Source document =>
————

Peter Blanchard. Under the Flags of Freedom: Slave Soldiers and the Wars of Independence in Spanish South America. Pittsburgh: University of Pittsburgh Press, 2008. ix + 242 pp. $60.00 (cloth), ISBN 978-0-8229-4347-1; $26.95 (paper), ISBN 978-0-8229-5992-2.
Reviewed by Jesse Cromwell (University of Mississippi )
Published on H-LatAm (May, 2011)
Commissioned by Dennis R. Hidalgo (Virginia Tech)
Breaking the Chains by Bearing Arms
In Under the Flags of Freedom, Peter Blanchard highlights the pivotal role played by slave recruits in both Spanish South America’s nineteenth-century independence struggles and the changing racial dynamics of the continent’s nascent nations-states. To tell this story on the scale of an entire continent, the author draws on correspondence, court cases, and military records from national and provincial archives in Argentina, Chile, Colombia, Ecuador, England, Peru, Spain, Uruguay, and Venezuela. Blanchard concludes that slaves fought on both sides of the independence wars in large numbers to secure their freedom, acquire agency, and improve their lot in life. Spanish American independence leaders balanced their need for manpower with the desire to protect the property rights of slaveholders and retain their support. Yet despite slave soldiers’ exemplary military records and success in securing their own freedom, the institution of slavery continued, albeit in a crippled capacity, for another generation after independence.
The book’s introductory chapter stresses that with the outbreak of the independence struggles, slaves joined small fighting forces on both sides by the thousands. Blanchard introduces a fundamental paradox of the South American anticolonial wars: the need for slaves as pliant bodies on the firing lines, but also the fear of the social chaos that might come from slave uprisings or the complete destruction of slavery.

————

Part of a data file:
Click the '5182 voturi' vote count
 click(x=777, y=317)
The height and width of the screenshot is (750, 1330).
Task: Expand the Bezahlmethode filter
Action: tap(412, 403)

————

What to do =>
**1)** Translate this sentence from the book review into Spanish: "Spanish American independence leaders balanced their need for manpower with the desire to protect the property rights of slaveholders and retain their support."
**2)** Carry on the review of the book on slave soldiers from where it ends.
The lines above are separate material and are not part of the book review.

Responses by task =>
**1)** Los líderes de la independencia hispanoamericana equilibraron su necesidad de hombres con el deseo de proteger los derechos de propiedad de los dueños de esclavos y conservar su apoyo.

**2)**
Four successive narrative chapters discuss Venezuela and New Granada, Río de la Plata, Chile, and Peru in roughly chronological order as fighting moved through these theaters. In chapter 2, the author portrays both rebels and royalists as initially hesitant toward military service by men of color in Venezuela and New Granada. At the commencement of conflict, enlisting in loyalist forces often offered greater benefits for slaves than fighting for the insurgents. Rebel leaders, many of whom were slaveholders themselves, were deeply divided over whether to bring slaves into their ranks. The reluctance of slaves in Venezuela to join the independence movement contrasted to their enthusiastic support of it in the Río de la Plata region covered in chapter 3. Weaker Spanish forces in Río de la Plata, along with the rebels’ more conscientious efforts to recruit slaves, provided a greater incentive for slaves to toss their lots with the insurgents. Blanchard’s work returns to northern South America in chapter 4 to discuss the increasing importance of slave recruits as the war dragged on. The improving strategic position of the rebels convinced many royalist slave soldiers to change sides. Chapter 5 turns to Chile and Peru where smaller numbers of slaves lessened the need to recruit them. Most Chilean slaves who fought did so for the patriot forces. In Peru, by contrast, a long history of racial strife, heightened by the memory of the Tupac Amaru and Tupac Katari revolts, made local whites fearful of Afro-Peruvians bearing arms.
Blanchard follows this survey through the wars with two chapters highlighting the experiences of slave soldiers and slave women over the course of the independence conflicts. Slaves used army enlistment as a means to run away, secure wages and regular meals, and eventually safeguard their freedom. Despite the hazards of military campaigns, Blanchard argues, “recruiting had unleashed a veritable wave of slave activism” (p. 140). With regard to slave women’s experiences during the independence period, Blanchard believes that the triple obstacles of race, gender, and legal status made ties to the military vital to female empowerment. Many slave women served as nurses, spies, cooks, and servants for the armies. They employed these connections and an understanding of the legal system to secure their freedom and keep their families intact.
The final chapter of Under the Flags of Freedom underscores that even though military service of the enslaved played a large part in the outcome of the campaigns, it did not end slavery in the newly independent South American nations. To explain this longevity, the author points to the anxieties of potential post-abolition racial strife propagated by the elite. Additionally, slavery endured because former slave recruits were more concerned with the immediate needs of protecting their own personal freedom and avoiding abject poverty than coalescing into a political force.Blanchard has written a highly accessible work that will be of use in classrooms to examine the social histories of the independence struggle, slavery, and abolition. The book’s diverse archival research and territorial scope are impressive. This monograph thoughtfully explains the ambivalence of Latin American elites to slave recruitment and charts the change in these attitudes over time. Profiles of Simón Bolívar’s and José de San Martín’s uncertainties on this subject are particularly instructive.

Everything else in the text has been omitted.